***** Data excerpts *****
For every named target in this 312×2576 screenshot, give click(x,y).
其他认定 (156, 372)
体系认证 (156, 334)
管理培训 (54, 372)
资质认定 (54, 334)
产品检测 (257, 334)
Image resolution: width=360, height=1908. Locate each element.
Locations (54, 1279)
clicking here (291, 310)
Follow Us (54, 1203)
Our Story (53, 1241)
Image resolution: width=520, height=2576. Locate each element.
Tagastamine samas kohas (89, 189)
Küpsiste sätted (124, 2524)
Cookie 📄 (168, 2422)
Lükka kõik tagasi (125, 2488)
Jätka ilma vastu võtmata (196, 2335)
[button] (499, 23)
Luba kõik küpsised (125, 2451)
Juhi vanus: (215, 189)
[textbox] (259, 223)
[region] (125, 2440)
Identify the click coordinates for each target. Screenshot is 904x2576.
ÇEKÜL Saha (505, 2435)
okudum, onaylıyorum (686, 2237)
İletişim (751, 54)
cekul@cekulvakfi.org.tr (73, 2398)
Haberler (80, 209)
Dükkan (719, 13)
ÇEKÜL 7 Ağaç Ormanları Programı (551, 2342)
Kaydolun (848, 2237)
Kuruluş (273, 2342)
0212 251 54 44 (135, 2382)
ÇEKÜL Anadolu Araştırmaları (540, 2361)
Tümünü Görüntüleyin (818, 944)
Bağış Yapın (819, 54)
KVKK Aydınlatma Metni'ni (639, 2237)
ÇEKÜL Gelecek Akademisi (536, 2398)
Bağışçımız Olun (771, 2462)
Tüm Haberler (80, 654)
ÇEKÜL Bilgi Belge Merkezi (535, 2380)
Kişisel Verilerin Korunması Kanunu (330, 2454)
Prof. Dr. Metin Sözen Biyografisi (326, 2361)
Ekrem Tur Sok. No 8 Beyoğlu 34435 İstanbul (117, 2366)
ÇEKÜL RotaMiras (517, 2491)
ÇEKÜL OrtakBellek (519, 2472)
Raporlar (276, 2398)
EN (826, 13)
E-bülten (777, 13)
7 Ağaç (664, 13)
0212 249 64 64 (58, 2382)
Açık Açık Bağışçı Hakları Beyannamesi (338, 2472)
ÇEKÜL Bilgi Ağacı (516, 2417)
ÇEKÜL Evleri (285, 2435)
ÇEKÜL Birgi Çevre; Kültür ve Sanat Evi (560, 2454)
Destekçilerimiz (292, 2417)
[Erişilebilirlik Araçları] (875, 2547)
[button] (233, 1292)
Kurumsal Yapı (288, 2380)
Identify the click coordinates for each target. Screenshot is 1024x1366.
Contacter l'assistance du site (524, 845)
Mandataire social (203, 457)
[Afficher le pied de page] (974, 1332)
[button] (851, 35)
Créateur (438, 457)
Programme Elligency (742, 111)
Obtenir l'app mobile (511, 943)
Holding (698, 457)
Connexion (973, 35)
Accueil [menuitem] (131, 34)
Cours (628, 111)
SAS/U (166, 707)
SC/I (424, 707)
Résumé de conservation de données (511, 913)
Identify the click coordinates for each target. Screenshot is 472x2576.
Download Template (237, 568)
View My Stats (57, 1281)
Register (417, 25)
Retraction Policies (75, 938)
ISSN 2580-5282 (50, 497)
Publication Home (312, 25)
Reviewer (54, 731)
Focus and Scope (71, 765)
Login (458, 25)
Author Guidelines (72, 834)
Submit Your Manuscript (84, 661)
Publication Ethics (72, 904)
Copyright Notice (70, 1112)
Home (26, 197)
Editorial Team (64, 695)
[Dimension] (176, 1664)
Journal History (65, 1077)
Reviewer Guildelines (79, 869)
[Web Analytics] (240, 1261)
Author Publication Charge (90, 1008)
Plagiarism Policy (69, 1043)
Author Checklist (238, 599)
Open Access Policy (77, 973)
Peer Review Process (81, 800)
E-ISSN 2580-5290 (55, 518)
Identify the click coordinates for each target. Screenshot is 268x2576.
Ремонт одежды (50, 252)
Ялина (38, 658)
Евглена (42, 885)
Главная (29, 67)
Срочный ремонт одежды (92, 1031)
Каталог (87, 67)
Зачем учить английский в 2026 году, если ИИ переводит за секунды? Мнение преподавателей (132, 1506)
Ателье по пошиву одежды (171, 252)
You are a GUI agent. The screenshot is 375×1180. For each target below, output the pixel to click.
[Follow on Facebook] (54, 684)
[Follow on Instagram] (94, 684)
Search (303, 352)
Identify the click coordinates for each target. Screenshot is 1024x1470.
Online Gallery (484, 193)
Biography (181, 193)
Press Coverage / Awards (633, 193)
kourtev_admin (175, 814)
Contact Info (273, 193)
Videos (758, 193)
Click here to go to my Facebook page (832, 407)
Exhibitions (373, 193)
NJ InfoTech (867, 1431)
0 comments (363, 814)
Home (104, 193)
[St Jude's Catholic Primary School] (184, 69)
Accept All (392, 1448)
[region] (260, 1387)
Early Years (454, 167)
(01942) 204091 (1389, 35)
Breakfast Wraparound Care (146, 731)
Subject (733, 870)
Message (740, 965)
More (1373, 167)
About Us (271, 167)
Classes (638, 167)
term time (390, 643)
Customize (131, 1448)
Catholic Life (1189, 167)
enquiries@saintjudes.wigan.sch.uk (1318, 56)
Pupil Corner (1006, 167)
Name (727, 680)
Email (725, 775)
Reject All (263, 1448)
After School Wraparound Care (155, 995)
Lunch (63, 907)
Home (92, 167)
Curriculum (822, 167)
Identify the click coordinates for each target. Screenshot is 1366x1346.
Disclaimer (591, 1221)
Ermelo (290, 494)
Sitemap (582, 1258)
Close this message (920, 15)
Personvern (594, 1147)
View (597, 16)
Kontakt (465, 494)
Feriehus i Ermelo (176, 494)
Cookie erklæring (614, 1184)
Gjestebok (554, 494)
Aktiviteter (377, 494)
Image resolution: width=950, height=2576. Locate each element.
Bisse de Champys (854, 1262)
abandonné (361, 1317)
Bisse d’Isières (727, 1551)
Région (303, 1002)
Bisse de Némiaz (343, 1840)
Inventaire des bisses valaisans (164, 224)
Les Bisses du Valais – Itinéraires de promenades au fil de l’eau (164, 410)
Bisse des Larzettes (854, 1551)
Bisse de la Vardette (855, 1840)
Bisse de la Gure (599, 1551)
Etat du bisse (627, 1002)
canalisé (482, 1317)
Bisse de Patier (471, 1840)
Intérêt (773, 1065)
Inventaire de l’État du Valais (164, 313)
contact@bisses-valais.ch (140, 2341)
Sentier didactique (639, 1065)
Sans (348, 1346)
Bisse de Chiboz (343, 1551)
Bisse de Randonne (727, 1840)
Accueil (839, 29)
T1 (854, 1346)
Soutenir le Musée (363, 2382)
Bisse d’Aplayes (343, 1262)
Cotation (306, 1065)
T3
*****
» What you are asked to do
Nothing beyond the lines from the start of the entries through the line with "Cookie 📄 (168, 2422)" should appear. Repeat those lines exactly, both ends included.

» Answer space
For every named target in this 312×2576 screenshot, give click(x,y).
其他认定 (156, 372)
体系认证 (156, 334)
管理培训 (54, 372)
资质认定 (54, 334)
产品检测 (257, 334)
Image resolution: width=360, height=1908. Locate each element.
Locations (54, 1279)
clicking here (291, 310)
Follow Us (54, 1203)
Our Story (53, 1241)
Image resolution: width=520, height=2576. Locate each element.
Tagastamine samas kohas (89, 189)
Küpsiste sätted (124, 2524)
Cookie 📄 (168, 2422)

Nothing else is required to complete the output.